L’adresse de ces chevaux, quelle chose surprenante ! C’est la marque même de l’Orient. Les chevaux y font voir, quand on leur laisse leur initiative, jusqu’à quelle intelligence peut aller l’instinct animal. Adroits comme des chamois, ces huit-là venaient à bout des pires passages.

L’espoir des forêts nous soutenait dans une ascension si pénible. Cependant, après huit heures de lutte, et la mince neige du sommet sur le point d’apparaître, aucune nouvelle de ces forêts. Où donc étaient-elles ?

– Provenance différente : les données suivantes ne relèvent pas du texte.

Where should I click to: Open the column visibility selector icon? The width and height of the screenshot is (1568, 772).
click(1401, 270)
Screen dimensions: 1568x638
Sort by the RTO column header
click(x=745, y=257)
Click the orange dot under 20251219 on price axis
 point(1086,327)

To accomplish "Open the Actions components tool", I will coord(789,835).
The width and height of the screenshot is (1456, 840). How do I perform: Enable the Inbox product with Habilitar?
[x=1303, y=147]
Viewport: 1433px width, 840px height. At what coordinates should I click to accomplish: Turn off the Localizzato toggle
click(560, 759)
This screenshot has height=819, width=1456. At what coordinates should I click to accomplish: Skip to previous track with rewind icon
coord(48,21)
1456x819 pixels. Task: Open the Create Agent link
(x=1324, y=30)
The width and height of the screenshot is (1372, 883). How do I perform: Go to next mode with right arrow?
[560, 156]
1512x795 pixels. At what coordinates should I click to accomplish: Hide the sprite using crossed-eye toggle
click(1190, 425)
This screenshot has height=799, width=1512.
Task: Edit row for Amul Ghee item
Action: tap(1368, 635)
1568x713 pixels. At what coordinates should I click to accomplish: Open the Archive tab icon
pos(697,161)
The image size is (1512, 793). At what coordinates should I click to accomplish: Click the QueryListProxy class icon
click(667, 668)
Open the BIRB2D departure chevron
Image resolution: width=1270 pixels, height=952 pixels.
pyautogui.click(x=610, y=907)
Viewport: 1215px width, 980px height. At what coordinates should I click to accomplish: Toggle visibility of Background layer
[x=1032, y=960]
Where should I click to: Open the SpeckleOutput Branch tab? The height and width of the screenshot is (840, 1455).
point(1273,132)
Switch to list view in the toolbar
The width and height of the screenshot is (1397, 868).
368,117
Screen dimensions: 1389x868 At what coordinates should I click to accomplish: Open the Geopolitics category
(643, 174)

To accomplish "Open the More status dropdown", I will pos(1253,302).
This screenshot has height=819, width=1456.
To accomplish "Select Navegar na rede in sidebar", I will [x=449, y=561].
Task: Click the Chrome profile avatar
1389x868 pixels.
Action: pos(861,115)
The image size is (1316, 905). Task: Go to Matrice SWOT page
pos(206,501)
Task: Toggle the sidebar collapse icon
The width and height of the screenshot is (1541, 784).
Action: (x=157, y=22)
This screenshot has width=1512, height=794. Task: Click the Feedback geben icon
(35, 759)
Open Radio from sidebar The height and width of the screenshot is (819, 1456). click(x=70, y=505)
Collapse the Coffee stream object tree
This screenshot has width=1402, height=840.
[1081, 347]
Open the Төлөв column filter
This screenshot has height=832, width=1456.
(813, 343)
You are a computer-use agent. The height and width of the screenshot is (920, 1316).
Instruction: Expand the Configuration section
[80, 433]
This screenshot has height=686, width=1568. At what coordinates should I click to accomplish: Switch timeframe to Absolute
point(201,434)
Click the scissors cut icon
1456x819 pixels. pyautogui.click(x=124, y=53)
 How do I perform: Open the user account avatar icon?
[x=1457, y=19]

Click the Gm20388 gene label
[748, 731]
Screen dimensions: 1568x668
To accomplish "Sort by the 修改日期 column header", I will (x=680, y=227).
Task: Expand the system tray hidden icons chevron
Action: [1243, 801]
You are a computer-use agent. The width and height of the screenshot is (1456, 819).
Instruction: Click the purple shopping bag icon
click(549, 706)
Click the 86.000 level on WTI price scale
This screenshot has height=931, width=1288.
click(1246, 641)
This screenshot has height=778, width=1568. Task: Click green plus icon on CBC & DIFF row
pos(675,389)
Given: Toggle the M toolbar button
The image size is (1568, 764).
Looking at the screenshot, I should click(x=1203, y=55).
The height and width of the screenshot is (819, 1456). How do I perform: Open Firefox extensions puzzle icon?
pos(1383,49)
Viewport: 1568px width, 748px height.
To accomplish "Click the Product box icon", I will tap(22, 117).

Ah ! Ah ? Voici des signes précurseurs ! Ces vestiges calcinés de troncs et de branches, ces noirs moignons de tous les côtés, ce sont les traces de quelque incendie partiel comme en connaissent toujours les régions sylvestres.

— Nous y arrivons !… triompha J. C. Mardrus.

Y arriver ? Nous y étions ! Car, les forêts à perte vue, c’était cela : des arbres brûlés. Du charbon.


L’escalier chaotique venait de s’achever. Nous avions atteint le sommet. Les chevaux soufflaient, écumants de transpiration.

D’une cahute grossièrement bâtie sortirent trois êtres hirsutes qui vinrent à notre rencontre. L’un de ces hommes savait quelques mots de français. Ce fut de celui-là que J. C. Mardrus l’apprit. La forêt tout entière avait été jadis incendiée. Personne ne pouvait dire quand ni comment. Dans leur cahute, les trois compagnons avec le lait d’un grand troupeau de brebis égaillé dans la montagne, fabriquaient des fromages pour le compte du sultan.

Toutes informations données par bribes, les mots ne venant pas facilement.


Une déception d’enfant (la plus grave de toutes), se traduisit chez mon mari par de la pâleur et du silence.